そこで国立がん研究センター東病院副院長の吉野孝之氏、九州大学病院消化器外科准教授の沖英次氏らの研究グループは、最新のリキッドバイオプシー解析技術を用いて、外科治療を受ける大腸がん患者の術後再発リスクを高精度に推定し、個別化医療の実現を目指す「CIRCULATE-Japan(サーキュレートジャパン)」プロジェクトを立ち上げた。
同プロジェクトの一環として行われたGALAXY試験は、外科治療が行われる大腸がん患者(N=1039人)を対象に、血液中にごく微量に存在するがん由来のDNAである血中循環腫瘍DNAを検査し、術前と術後に再発リスクを観察する前向き研究である。同試験には台湾から1施設が参加したほか、国内で約150施設が参加した。
同試験の中間解析の結果、術後4週時点において血中循環腫瘍DNA陽性群は血中循環腫瘍DNA陰性群に対して再発リスクが高いことが判明。
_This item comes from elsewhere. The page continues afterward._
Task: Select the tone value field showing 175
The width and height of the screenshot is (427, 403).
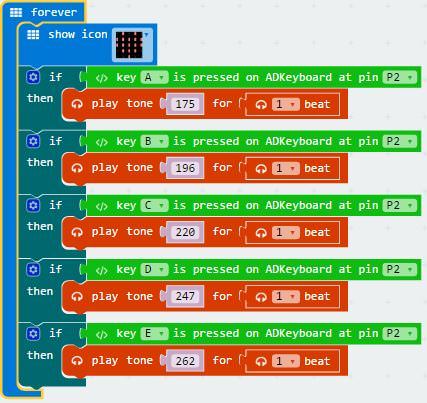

また、18ヶ月時点における無病生存割合は、血中循環腫瘍DNA陽性群で38.4%、血中循環腫瘍DNA陰性群で90.5%を示した(HR:10.82、P<0.0001)
(画像はリリースより)術後4週時点における血中循環腫瘍DNA陽性のステージII/IIIの患者群における18ヶ月時点での無病生存割合は、術後補助化学療法を受けた患者群で61.6%を示し、術後化学療法を受けなかった患者群の22.0%に対して再発リスクが低下することが明らかになった(HR:6.59、P<0.0001)。
一方、術後4週時点の血中循環腫瘍DNA陰性の患者群における18ヶ月時点での無病生存期間は、術後化学療法を受けた患者群の91.5%に対して術後化学療法を受けなかった群で94.9%と、両群間での統計学的差は認めなかった(HR:1.71、P=0.16)。
(画像はリリースより)以上の結果より、術後4週時点の血中循環腫瘍DNAが陽性であるか、陰性であるかが再発リスクと関連性があることと、術後4週時点での血中循環腫瘍DNA陽性群では術後補助化学療法によって再発リスクを低下させられる可能性が示唆された。これにより今後、術前ならびに術後に血中循環腫瘍DNAを測定することで、大腸がん患者の再発リスクに応じた個別化医療につながることが期待される。
GALAXY試験の研究代表者である吉野孝之氏は、同日開催された記者会見において、「これまでの臨床試験は、アメリカなど海外で先に結果が出るため、日本での臨床試験結果が出るまでにラグがあったが、今回の試験は日本が海外を抑えて先に結果を出した点でインパクトの大きい試験となりました。できる限り早く承認申請に持っていき、日本人患者さんが恩恵を受けられるようにしていきたい」と抱負を述べた。また、沖英次氏は「本研究結果の検証のために行われている他試験の今後の結果にも注目してほしい」と締めくくった。